Ter info:
De startprocedure van de motor kan licht afwijken van het ene motormerk
tot het andere. Lees ook de motorhandleiding erover na in het hoofdstuk
12.1 'Algemeen'. De belangrijkste onderdelen worden in verschillende
uitvoeringen getoond.
10.5. Stoppen van de motor
NOODSTOPBEUGEL NAAR VOREN DUWEN
= MOTOR UITGESCHAKELD
• Voor het stoppen van de motor schuift men de gashendel - of draait men de knop - in de 'OFF'-
stand.
• Uitschakelen van de machine kan ook door de noodstopbeugel achterwaarts te drukken. Draai,
indien aanwezig, de benzinekraan dicht.
Let op:
Zolang de motor niet volledig uitgelopen is na het uitschakelen, blijven de
messen doordraaien. Voer bijgevolg nog geen onderhoudswerkzaamheden uit.
28
10.6. Werken met de machine
Waarschuwing:
Afschermkappen beschermen tegen draaiende onderdelen. Bij een lopende
motor mag men dus nooit met de handen of andere lichaamsdelen achter
deze afschermkappen komen.
10.6.1.
Voor de aanvang van het werk
Neem nota van de volgende veiligheidsvoorschriften alvorens u aan het werk begint:
• De bediener draagt de gepaste kleding, handschoenen en beschermingsattributen zoals
voorgeschreven in deze handleiding (zie § 8.3 Veiligheidsvoorschriften).

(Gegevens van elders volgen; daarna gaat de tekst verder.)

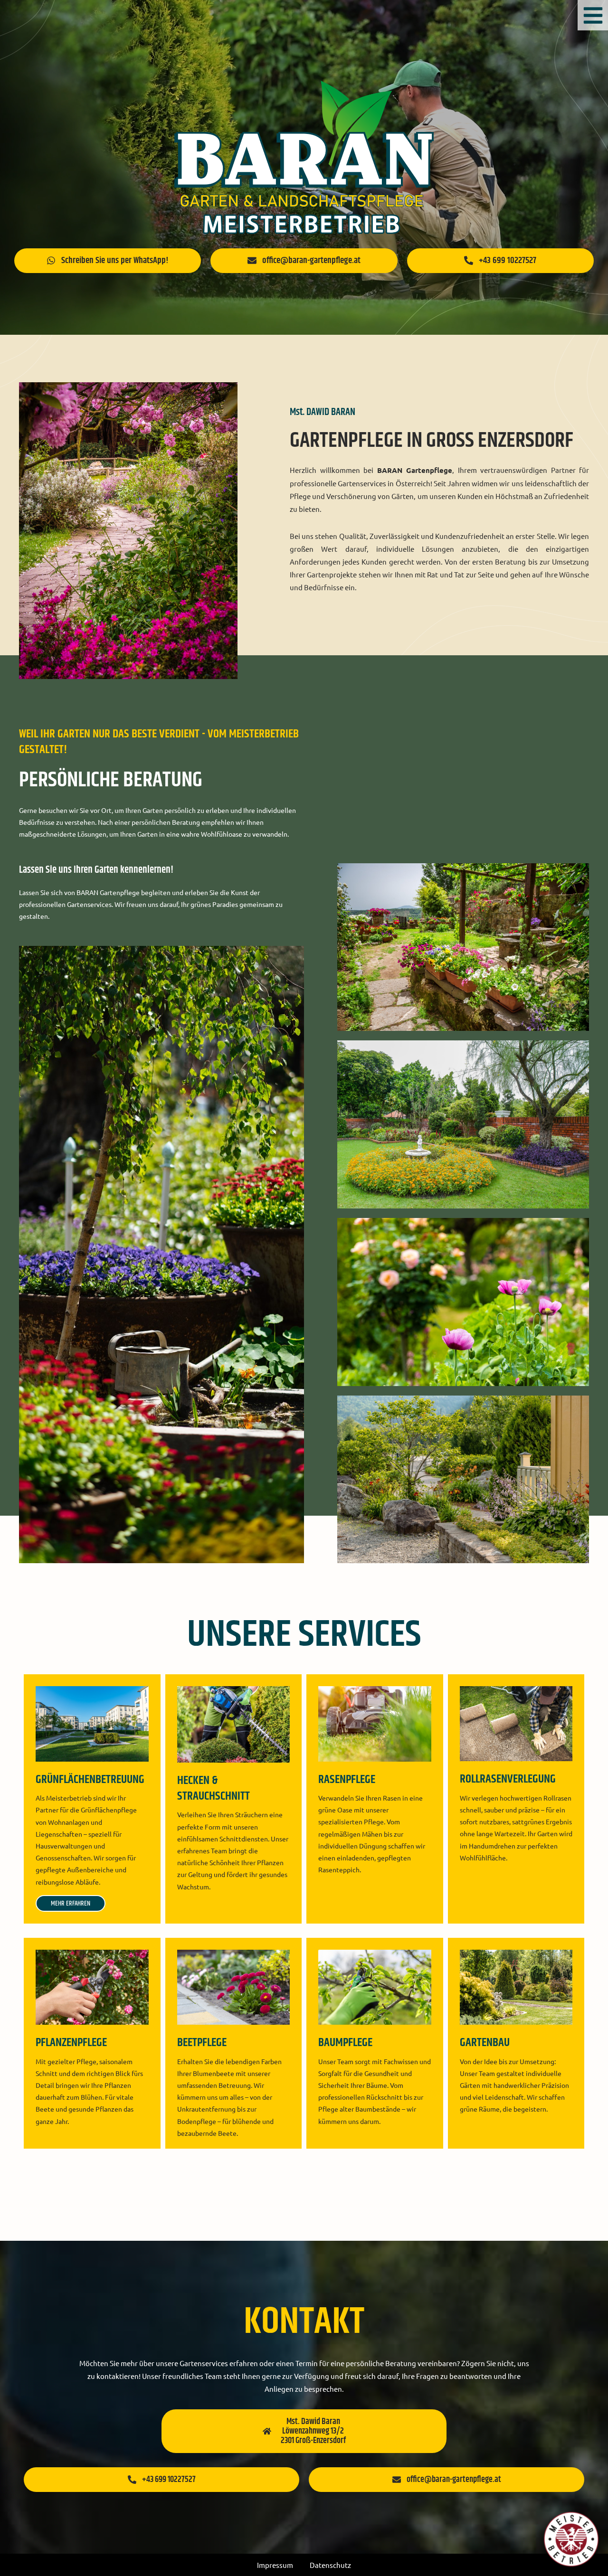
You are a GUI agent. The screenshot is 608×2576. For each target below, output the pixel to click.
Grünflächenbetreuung (90, 1779)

• Een goede tuinman maakt een goede planning en gaat geordend te werk. Zo behoudt hij
best het overzicht op het werk en voorkomt hij ongevallen of verkeerde handelingen met de
machine.
• Alvorens het werk aan te vatten, werd het hout reeds systematisch gestapeld; dikke takken,
dunne takken, bladeren en vochtige producten. Bovendien moet ervoor worden gezorgd dat er
geen vreemde voorwerpen tussen het materiaal zitten.
• Voor men met de machine begint te werken moet men de deflectorklep van de blaaspijp
richten. Zorg ervoor dat u bij de aanvoer van het snoeiafval niet door de projectiezone van de
blaaspijp moet.
• Men zal enkel de motor starten op de plaats waar men zal werken.
• Men zal een machine met benzinemotor nooit in een gesloten ruimte laten draaien. Er treedt in
dat geval gevaar op voor vergiftiging door de uitwasemingen van de motor.
10.6.2. Tijdens het werk
Let op:
Bij het invoeren mag de bediener
nooit met de handen achter het
stalen schild komen. Door het oplichten
van dit schild neemt de bediener zijn
eigen bescherming tegen
terugvliegende houtsnippers weg.
• Bij het inbrengen van het materiaal in de invoertrechter houdt men dit steeds stevig vast.
Door de draaiing van de messenas wordt het hout vanzelf in de machine getrokken. Indien de
bediener het hout in aanvang niet blijft vasthouden wordt het veel te snel in de versnipperaar
getrokken wat onvermijdelijk leidt tot het vastslaan van de messenas. De bediener zal de
invoersnelheid zelf regelen door het hout sneller of trager toe te laten. Deze invoersnelheid zal
variëren afhankelijk van de dikte van de tak.
• De bediener zal met aandacht naar het motorregime luisteren bij het invoeren van het hout.
Als hij merkt dat de motor het moeilijk (sterk in toerental dalen) zal hij dadelijk het materiaal
terugtrekken om de motor terug op toeren te laten komen.